И вот тогда Константин Михайлович, возглавлявший поездку группы писателей по Грузии, сказал мне: «Мы с женой с большим удовольствием прочитали вашего «Козлотура»... Это я к тому, что Симонов сыграл в моей жизни известную роль.
А теперь о последней публикации его работы в журнале «Знамя». У меня такое ощущение, что Симонов любил Сталина. И это не случайность. Его приход в литературу, та огромная популярность, которой он пользовался, — все это было связано с эпохой Сталина. И в своей последней вещи Симонов буквально старался критически отнестись к Сталину. Умом сумев воспринять критику Сталина, душой он ее не принял. И эта душа то и дело о себе напоминает. Симонов проделал над собой какую-то немыслимую операцию и столь же немыслимым оказался ее результат — чувство раздвоенности, разорванности человеческой души и разума, очень сложный комплекс мыслей, переживаний. Вдумайтесь: годы молодости, годы успеха... Они создают основу привязанности, и преодолеть эту привязанность Константин Михайлович, на мой взгляд, не смог, но считал, что должен...

— Для того чтобы стать другим. Вы знаете, Фазиль Абдулович, мне сейчас вспоминается один пример, который я услышал от М. К. Мамардашвили. И который, думается, очень хорошо объясняет то, о чем вы сейчас говорите. Мераб Константинович как-то говорил о жадности к себе. Эту жадность нередко надо понимать как источник трагического разлада с самим собой: чтобы идти вперед, порой возникает необходимость отказаться от того, каким ты был раньше. В такой момент жизни нужно совершить над собой очистительную внутреннюю работу: признать то, чем ты жил, каким ты был, недостойным тебя самого. Отказаться от себя. А это не просто. В самом деле, жил-жил, и вдруг — на тебе: и жил не так, да и жил ли вообще, тоже не ясно. Возникает известная жадность к себе, к своему прошлому, копошится мысль: пускай меняется жизнь вокруг, пускай меняются другие, а я и так жил правильно.
И далеко не каждому по силам пойти по пути отказа от себя. На определенном этапе этот процесс оказывается просто-таки невозможным. Именно возможностью подобного рода изменений, я думаю, ограничивается активный период жизни человека, за которым наступает период репродукции и консерватизма, когда все новое подгоняется под старое, известное на уровне личного опыта и переживания... Раздвоение человека между должным и сущим, рациональным и эмоциональным — основа трагического...


— Совершенно верно. И эти записки Симонова в чем-то трагические. Человек не может сжечь все, чему поклоняется, не может отказаться от себя, чтобы стать другим. Стать этим другим он не может, потому что на это у него уже не хватает сил, сил построить новый дом своей жизни. Отказаться от того, что есть, для него означает потерять все.

## Задание a
Перепишите записи в виде списка строк JSON, от строки, содержащей «Where should I click to: Expand», до конца записей включительно, по одной строке списка на каждую строку и без пустых строк. Изображения в ответ не включайте.
Отрывок и записи — это отдельные материалы, никак не связанные друг с другом.

## Материалы упражнения
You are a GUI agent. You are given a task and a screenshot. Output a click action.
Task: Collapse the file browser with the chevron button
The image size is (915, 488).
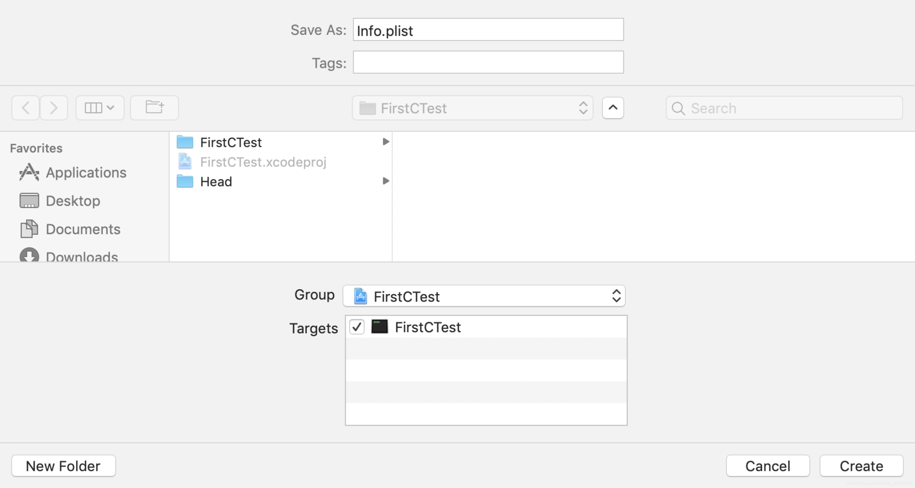(613, 108)
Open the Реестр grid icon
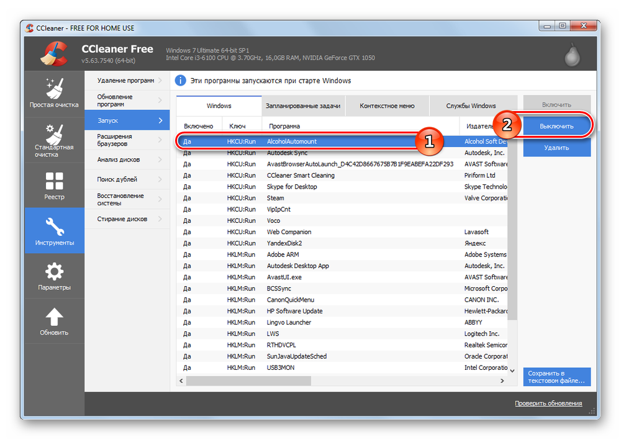The width and height of the screenshot is (621, 440). [x=54, y=181]
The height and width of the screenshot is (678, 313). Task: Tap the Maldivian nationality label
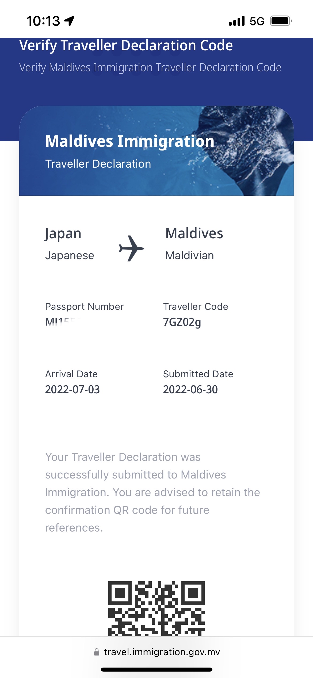click(189, 255)

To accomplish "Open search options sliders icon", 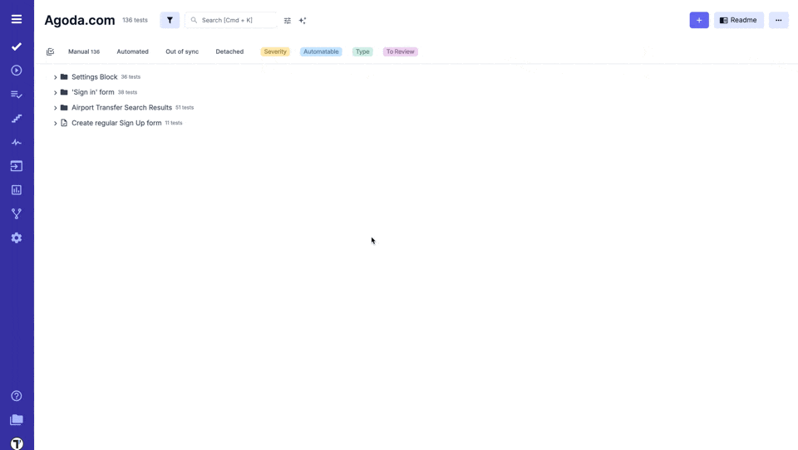I will coord(288,21).
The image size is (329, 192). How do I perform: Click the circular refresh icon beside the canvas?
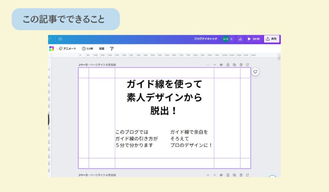(x=255, y=72)
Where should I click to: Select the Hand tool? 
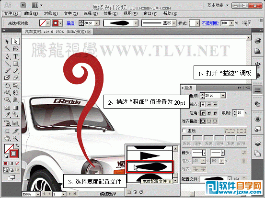[x=7, y=139]
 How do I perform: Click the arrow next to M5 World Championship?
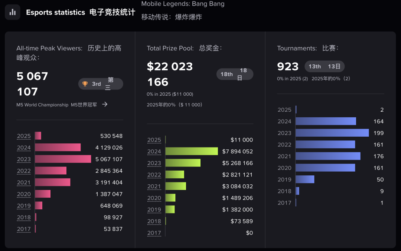[105, 105]
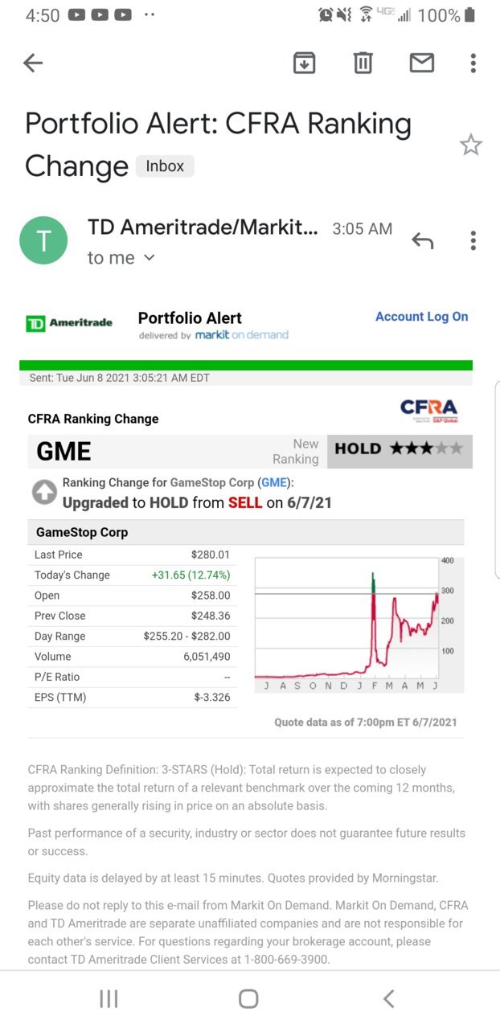Tap the back arrow to leave email

33,63
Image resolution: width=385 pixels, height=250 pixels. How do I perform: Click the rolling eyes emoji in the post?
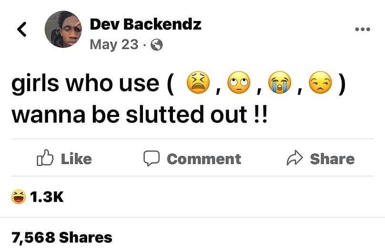239,83
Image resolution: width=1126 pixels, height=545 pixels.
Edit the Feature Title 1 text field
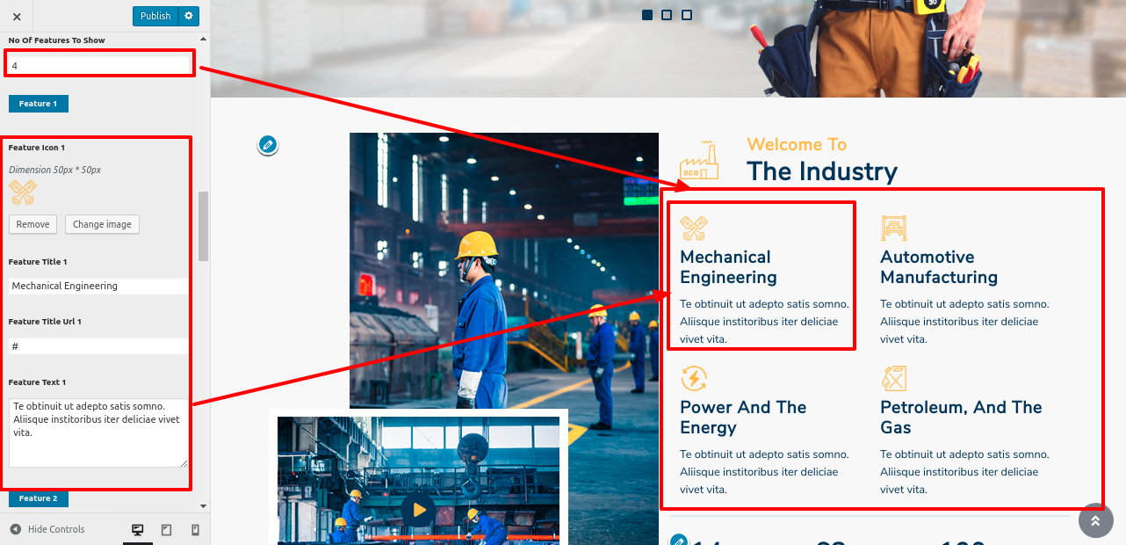pyautogui.click(x=98, y=286)
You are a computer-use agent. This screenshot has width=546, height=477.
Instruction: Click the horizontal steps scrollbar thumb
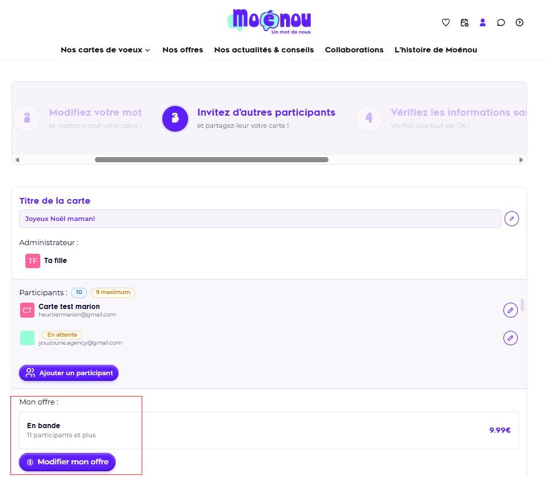pyautogui.click(x=211, y=159)
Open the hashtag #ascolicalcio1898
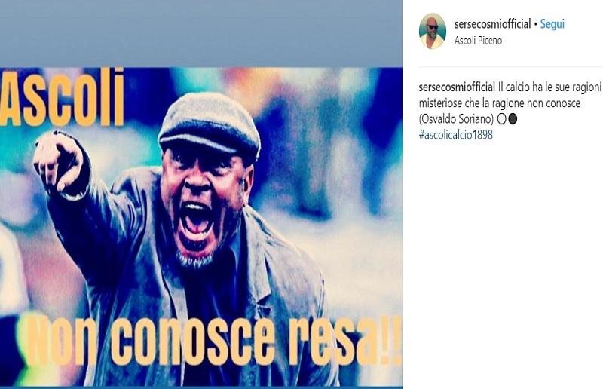Image resolution: width=603 pixels, height=389 pixels. point(456,135)
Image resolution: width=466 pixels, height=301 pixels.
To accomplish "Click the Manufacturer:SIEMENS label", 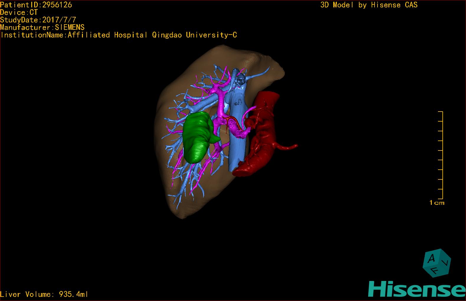I will (x=42, y=27).
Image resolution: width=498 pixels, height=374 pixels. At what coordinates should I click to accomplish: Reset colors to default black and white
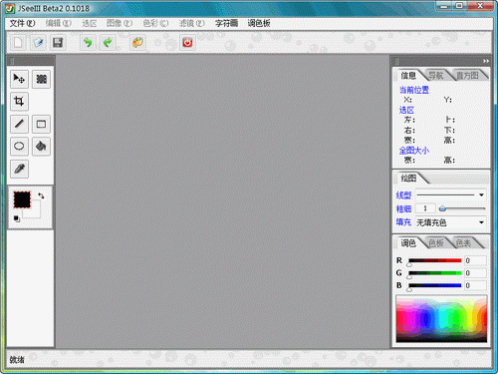(x=17, y=218)
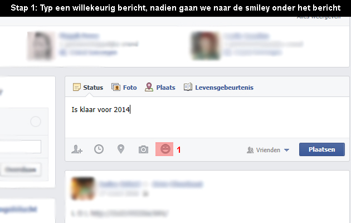This screenshot has height=223, width=351.
Task: Open the smiley feeling icon under the message
Action: coord(165,149)
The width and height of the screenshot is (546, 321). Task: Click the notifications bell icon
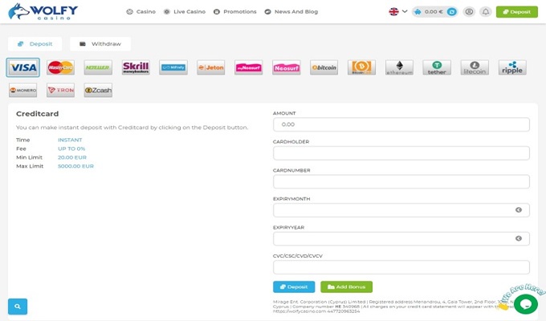pos(486,12)
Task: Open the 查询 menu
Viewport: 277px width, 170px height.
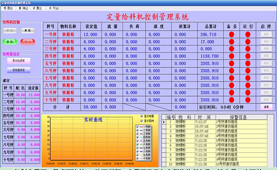Action: click(x=24, y=8)
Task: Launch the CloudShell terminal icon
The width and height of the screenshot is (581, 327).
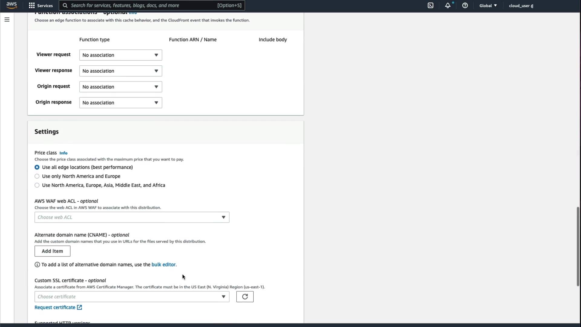Action: click(430, 5)
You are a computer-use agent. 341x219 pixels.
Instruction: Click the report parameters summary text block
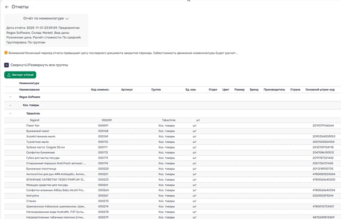click(x=46, y=35)
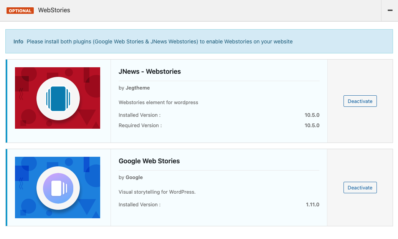398x239 pixels.
Task: Click the Jegtheme author name
Action: [137, 88]
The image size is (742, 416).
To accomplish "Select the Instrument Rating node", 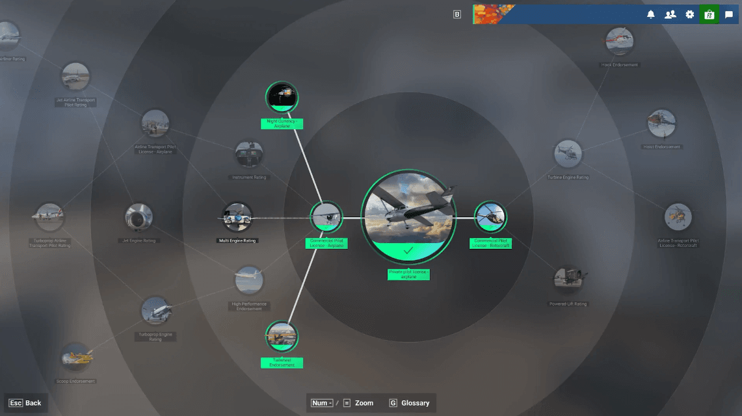I will (x=249, y=153).
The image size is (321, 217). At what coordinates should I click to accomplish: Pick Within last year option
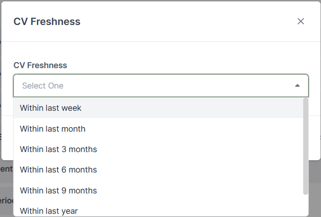(x=49, y=210)
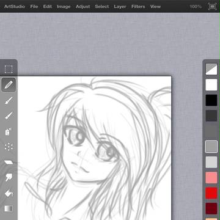Select the scatter dots tool
The width and height of the screenshot is (220, 220).
point(9,147)
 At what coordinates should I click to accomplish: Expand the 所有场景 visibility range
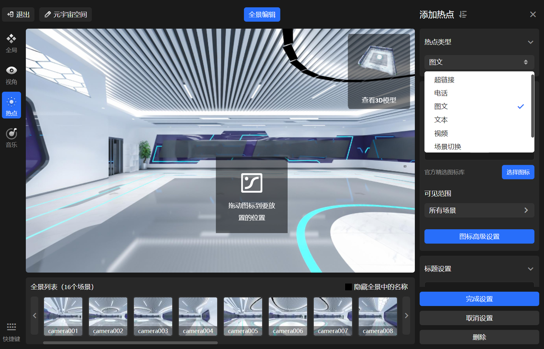pyautogui.click(x=479, y=210)
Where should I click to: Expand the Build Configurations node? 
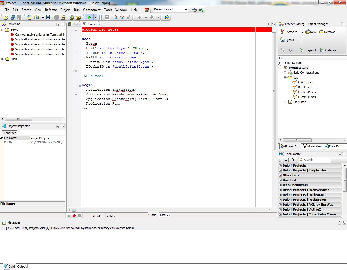tap(285, 73)
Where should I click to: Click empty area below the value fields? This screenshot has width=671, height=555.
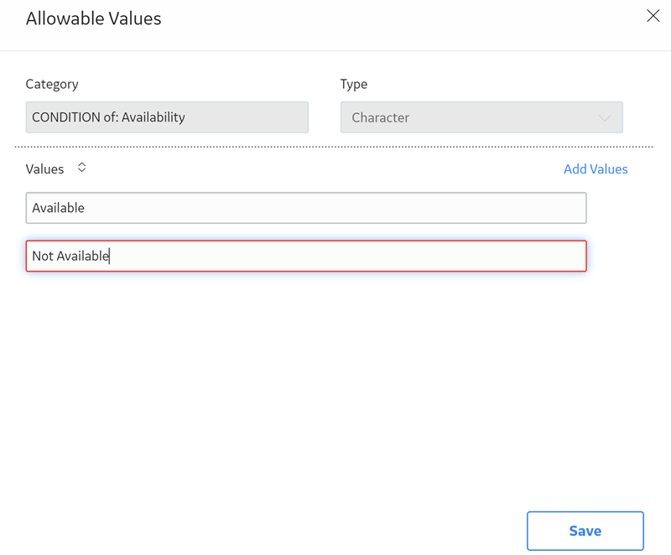306,385
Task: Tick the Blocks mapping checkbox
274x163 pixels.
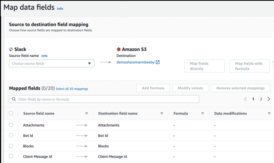Action: (x=11, y=146)
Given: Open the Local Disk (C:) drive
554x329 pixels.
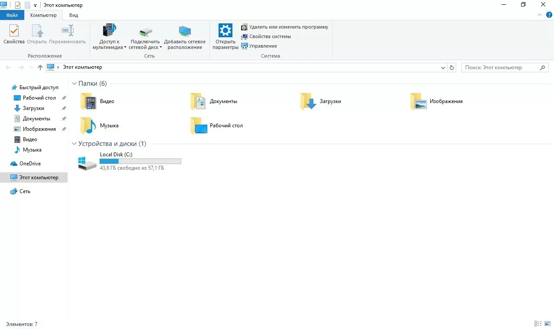Looking at the screenshot, I should [87, 161].
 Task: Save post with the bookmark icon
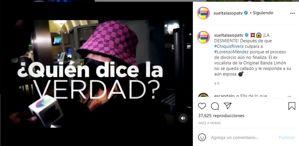pos(292,106)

## Задание b
Выведите из отрывка дословно фрагмент между словами «И далеко не» и «эмоциональным — основа трагического...» включительно.

## Ответ на задание a
[
  "Where should I click to: Expand the Build Configurations node? ",
  "tap(285, 73)",
  "Where should I click to: Click empty area below the value fields? This screenshot has width=671, height=555.",
  "306,385",
  "Task: Tick the Blocks mapping checkbox",
  "274x163 pixels.",
  "Action: (x=11, y=146)",
  "Given: Open the Local Disk (C:) drive",
  "554x329 pixels.",
  "Looking at the screenshot, I should [87, 161].",
  " Task: Save post with the bookmark icon",
  "pos(292,106)"
]

## Ответ на задание b
И далеко не каждому по силам пойти по пути отказа от себя. На определенном этапе этот процесс оказывается просто-таки невозможным. Именно возможностью подобного рода изменений, я думаю, ограничивается активный период жизни человека, за которым наступает период репродукции и консерватизма, когда все новое подгоняется под старое, известное на уровне личного опыта и переживания... Раздвоение человека между должным и сущим, рациональным и эмоциональным — основа трагического...